In praktischer Hinsicht ist die Extinktion als Methode zur Verhaltensänderung schwer realisierbar (Gegenbeispiel hier:[1]). Ein Lehrer, der versucht, das störende Verhalten eines Schülers zu extingieren, indem er versucht, es nicht mehr zu beachten (die Aufmerksamkeit des Lehrers wird hier als positiver Verstärker für das problematische Verhaltens des Schülers angesehen), kann dies nur schwer durchhalten. Bei extremem Verhalten muss er dennoch eingreifen (und verstärkt so das Verhalten unbeabsichtigt), auch ist seine Aufmerksamkeit nicht die alleinige Quelle für die Verstärkung des störenden Verhaltens (die Mitschüler beachten das Verhalten auch). In der Praxis wird daher eher die Kombination von Extinktion unerwünschten Verhaltens und positiver Verstärkung erwünschten Verhaltens (die differentielle Verstärkung) empfohlen.

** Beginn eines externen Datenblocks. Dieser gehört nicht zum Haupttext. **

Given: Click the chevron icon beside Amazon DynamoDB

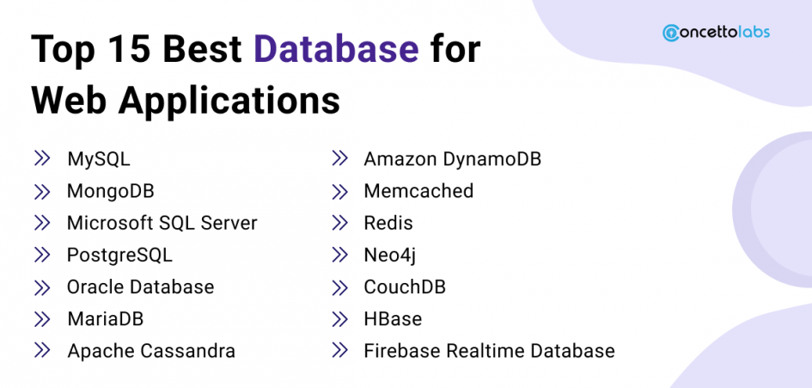Looking at the screenshot, I should [x=340, y=158].
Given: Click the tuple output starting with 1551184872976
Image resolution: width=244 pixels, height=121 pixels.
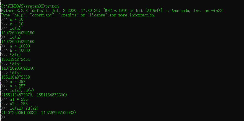Looking at the screenshot, I should [x=34, y=95].
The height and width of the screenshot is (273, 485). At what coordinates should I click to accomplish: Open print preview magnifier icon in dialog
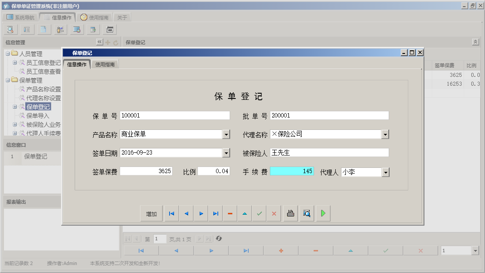[307, 214]
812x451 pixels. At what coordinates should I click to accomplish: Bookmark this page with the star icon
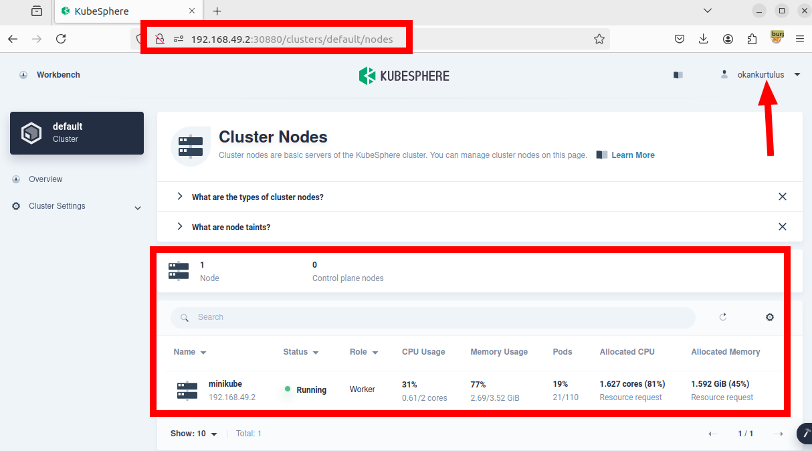coord(599,39)
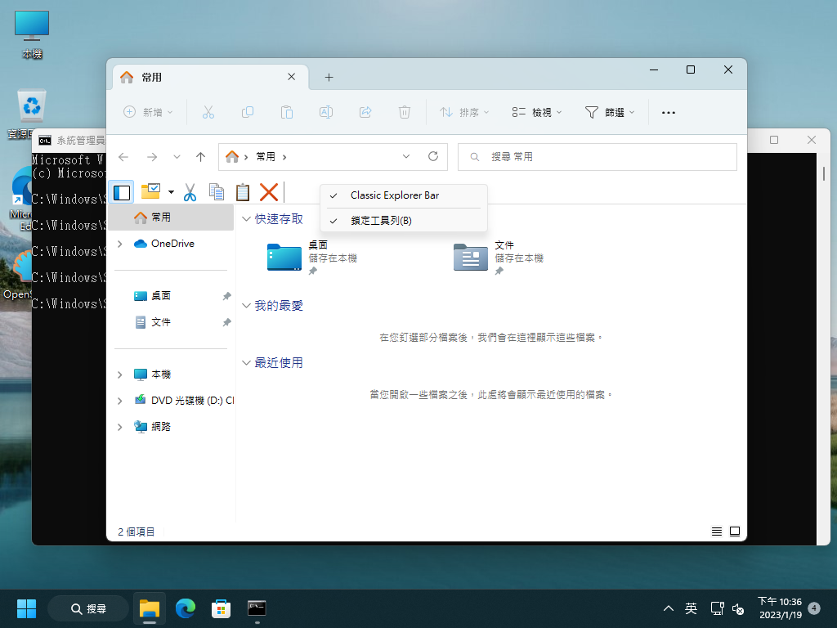Uncheck 鎖定工具列(B) in the context menu
Image resolution: width=837 pixels, height=628 pixels.
[x=384, y=221]
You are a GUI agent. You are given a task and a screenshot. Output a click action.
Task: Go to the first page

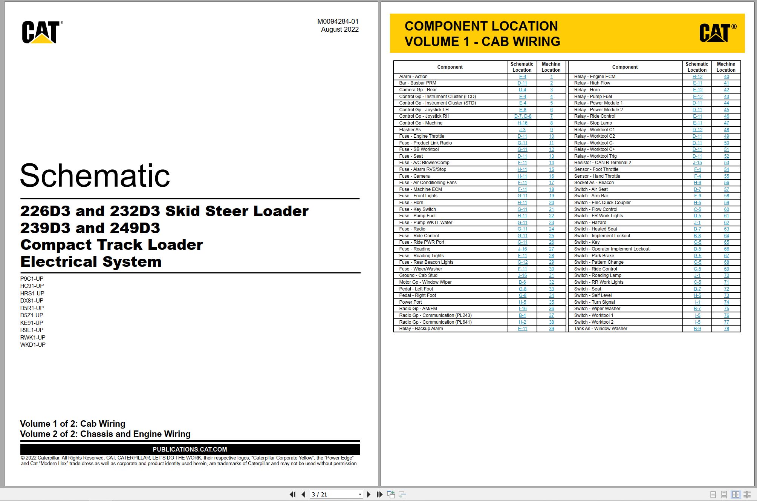click(x=292, y=494)
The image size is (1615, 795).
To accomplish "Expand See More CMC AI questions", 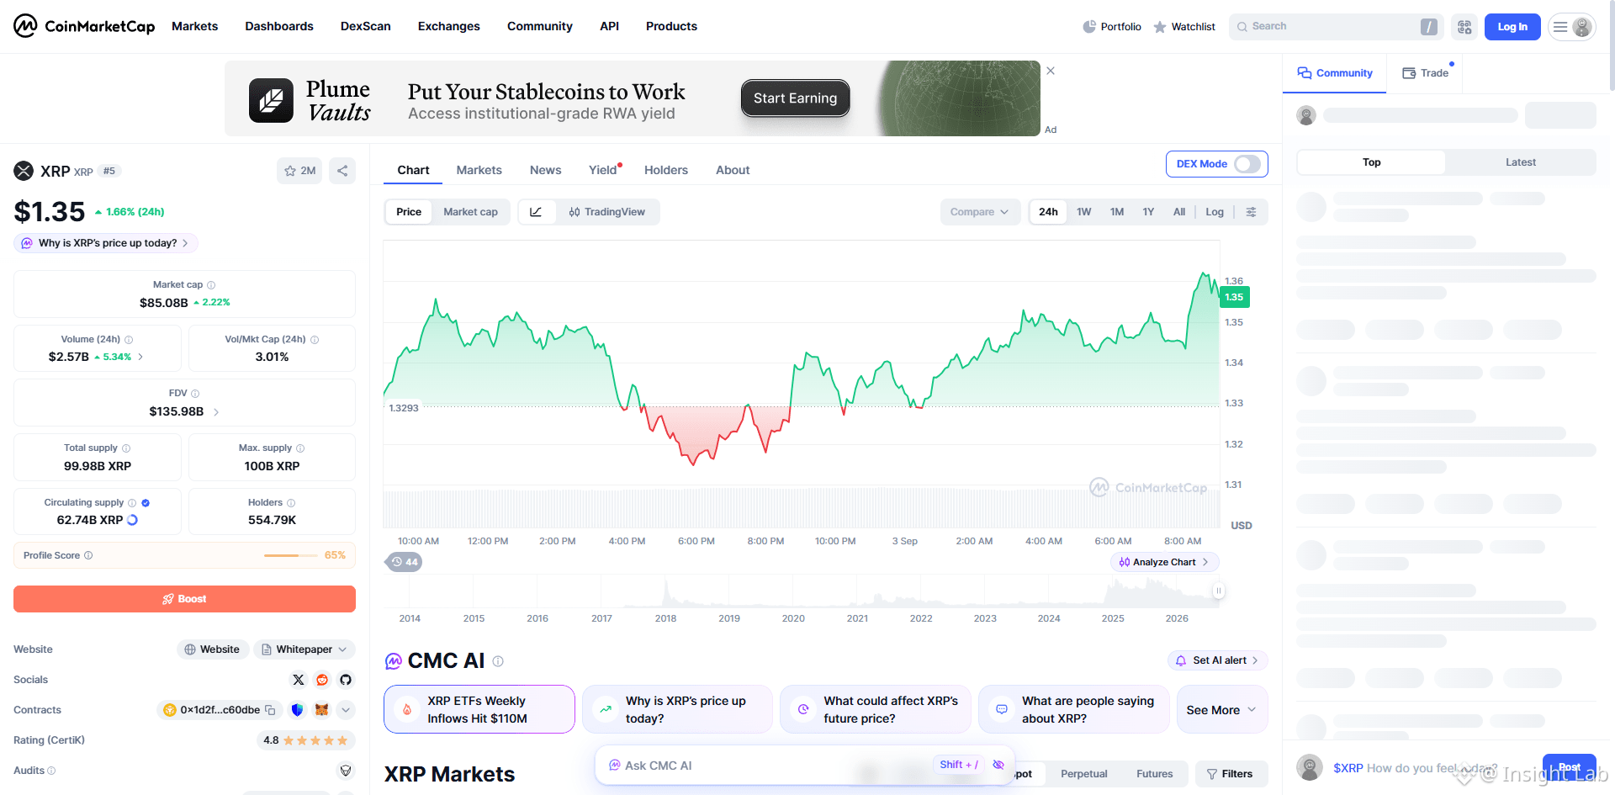I will 1222,710.
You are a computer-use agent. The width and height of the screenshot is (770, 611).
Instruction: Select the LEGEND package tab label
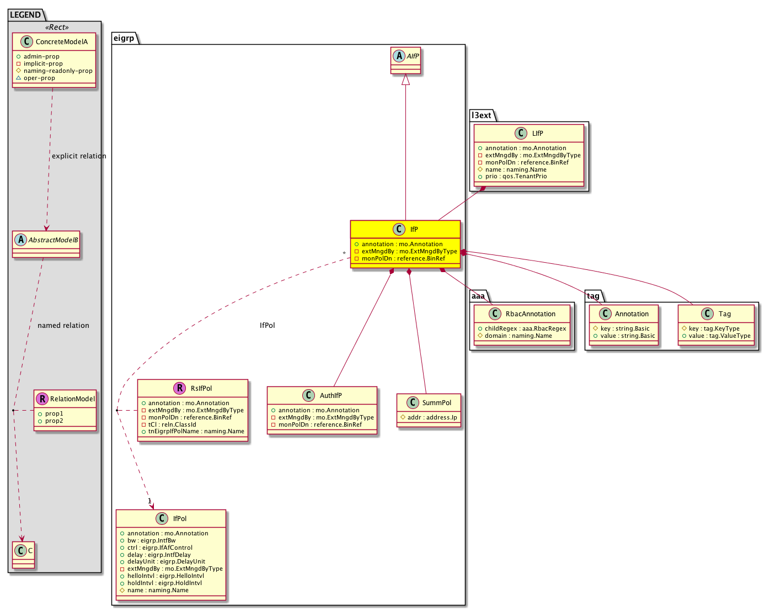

Ein weiteres Problem, das bei der Extinktion auftreten kann, ist neben emotionalen und aggressiven Reaktionen der Extinktionsausbruch (engl. extinction burst)[2]. Ein Verhalten, das auf Extinktion gesetzt wird, tritt zunächst häufiger als zuvor auf. Wenn Eltern versuchen, auf das Schreien ihres Kindes nicht mehr einzugehen, werden sie oft erleben, dass das Kind zunächst öfter, ausdauernder und lauter schreit als zuvor. Erst dann lässt das Schreien nach (wenn die Aufmerksamkeit der Eltern der Verstärker für das Schreien des Kindes war).

Klinische Psychologie

In der Klinik bezeichnet man als Extinktion ein pathologisches Phänomen, bei dem sich der Patient nach gleichzeitiger Darbietung zweier Reize spontan nur einem zuwendet, den anderen aber völlig ausblendet, ignoriert oder nicht wahrnimmt. Häufig betrifft das kontralateral dargebotene Reize, wobei ipsilaterale Reize bevorzugt werden. Diese Extinktion entsteht vor dem Hintergrund einer selektiven Hirnleistungsstörung und hat nichts mit Lernen und Konditionierung zu tun. Sie tritt unter anderem bei einem Neglect auf, ist aber eigenständig und überdauert oft die Rehabilitationsphase, auch wenn die Symptomatik des Neglects bereits zurückgegangen ist.

Quellen

  1. Williams, C. D. (1959). The elimination of tantrum behavior by extinction procedures. Journal of Abnormal and Social Psychology, 59, 269.
  2. Lerman, D. C., Iwata, B. A. & Wallace, M. D. (1999). Side effects of extinction. Journal of Applied Behavior Analysis, 32, 1 - 8. (Artikel online).